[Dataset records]
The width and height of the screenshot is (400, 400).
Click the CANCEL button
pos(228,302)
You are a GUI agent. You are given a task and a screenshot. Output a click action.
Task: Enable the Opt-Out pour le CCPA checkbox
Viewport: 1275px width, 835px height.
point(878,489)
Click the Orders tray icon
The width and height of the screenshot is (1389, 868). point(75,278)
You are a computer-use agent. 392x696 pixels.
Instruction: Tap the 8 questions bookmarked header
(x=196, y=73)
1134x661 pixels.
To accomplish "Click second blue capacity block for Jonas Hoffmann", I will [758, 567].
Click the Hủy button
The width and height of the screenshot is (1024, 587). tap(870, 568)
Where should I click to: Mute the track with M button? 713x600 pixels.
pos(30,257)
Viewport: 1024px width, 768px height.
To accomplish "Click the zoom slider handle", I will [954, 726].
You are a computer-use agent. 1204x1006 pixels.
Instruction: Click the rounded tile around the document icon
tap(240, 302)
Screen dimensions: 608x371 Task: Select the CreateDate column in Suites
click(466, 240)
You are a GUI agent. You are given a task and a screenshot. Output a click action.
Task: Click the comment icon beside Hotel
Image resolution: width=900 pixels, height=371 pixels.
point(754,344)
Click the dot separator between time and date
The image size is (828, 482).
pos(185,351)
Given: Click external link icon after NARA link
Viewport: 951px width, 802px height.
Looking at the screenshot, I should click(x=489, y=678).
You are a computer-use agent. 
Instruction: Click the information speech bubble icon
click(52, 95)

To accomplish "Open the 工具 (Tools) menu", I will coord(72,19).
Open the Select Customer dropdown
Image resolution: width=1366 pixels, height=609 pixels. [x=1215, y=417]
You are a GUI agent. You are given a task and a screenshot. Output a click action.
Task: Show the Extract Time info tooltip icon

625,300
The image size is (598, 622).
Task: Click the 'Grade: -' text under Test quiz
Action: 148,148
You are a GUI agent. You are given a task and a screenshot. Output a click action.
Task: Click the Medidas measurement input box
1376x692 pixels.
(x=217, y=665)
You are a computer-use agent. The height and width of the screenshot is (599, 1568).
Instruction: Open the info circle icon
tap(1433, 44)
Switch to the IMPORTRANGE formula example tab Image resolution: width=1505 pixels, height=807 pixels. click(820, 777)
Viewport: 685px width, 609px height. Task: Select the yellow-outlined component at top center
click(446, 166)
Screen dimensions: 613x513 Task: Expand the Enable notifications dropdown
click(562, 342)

ABOUT THIS EXERCISE: The data above should be reproduced in full and exactly.

SOLVED EXERCISE:
The width and height of the screenshot is (400, 400).
Click the CANCEL button
pos(228,302)
You are a GUI agent. You are given a task and a screenshot. Output a click action.
Task: Enable the Opt-Out pour le CCPA checkbox
Viewport: 1275px width, 835px height.
point(878,489)
Click the Orders tray icon
The width and height of the screenshot is (1389, 868). point(75,278)
You are a computer-use agent. 392x696 pixels.
Instruction: Tap the 8 questions bookmarked header
(x=196, y=73)
1134x661 pixels.
To accomplish "Click second blue capacity block for Jonas Hoffmann", I will [758, 567].
Click the Hủy button
The width and height of the screenshot is (1024, 587). tap(870, 568)
Where should I click to: Mute the track with M button? 713x600 pixels.
pos(30,257)
Viewport: 1024px width, 768px height.
To accomplish "Click the zoom slider handle", I will [954, 726].
You are a computer-use agent. 1204x1006 pixels.
Instruction: Click the rounded tile around the document icon
tap(240, 302)
Screen dimensions: 608x371 Task: Select the CreateDate column in Suites
click(466, 240)
You are a GUI agent. You are given a task and a screenshot. Output a click action.
Task: Click the comment icon beside Hotel
Image resolution: width=900 pixels, height=371 pixels.
point(754,344)
Click the dot separator between time and date
The image size is (828, 482).
pos(185,351)
Given: Click external link icon after NARA link
Viewport: 951px width, 802px height.
Looking at the screenshot, I should click(x=489, y=678).
You are a computer-use agent. 
Instruction: Click the information speech bubble icon
click(52, 95)

To accomplish "Open the 工具 (Tools) menu", I will coord(72,19).
Open the Select Customer dropdown
Image resolution: width=1366 pixels, height=609 pixels. [x=1215, y=417]
You are a GUI agent. You are given a task and a screenshot. Output a click action.
Task: Show the Extract Time info tooltip icon

625,300
The image size is (598, 622).
Task: Click the 'Grade: -' text under Test quiz
Action: 148,148
You are a GUI agent. You are given a task and a screenshot. Output a click action.
Task: Click the Medidas measurement input box
1376x692 pixels.
(x=217, y=665)
You are a computer-use agent. The height and width of the screenshot is (599, 1568).
Instruction: Open the info circle icon
tap(1433, 44)
Switch to the IMPORTRANGE formula example tab Image resolution: width=1505 pixels, height=807 pixels. click(820, 777)
Viewport: 685px width, 609px height. Task: Select the yellow-outlined component at top center
click(446, 166)
Screen dimensions: 613x513 Task: Expand the Enable notifications dropdown
click(562, 342)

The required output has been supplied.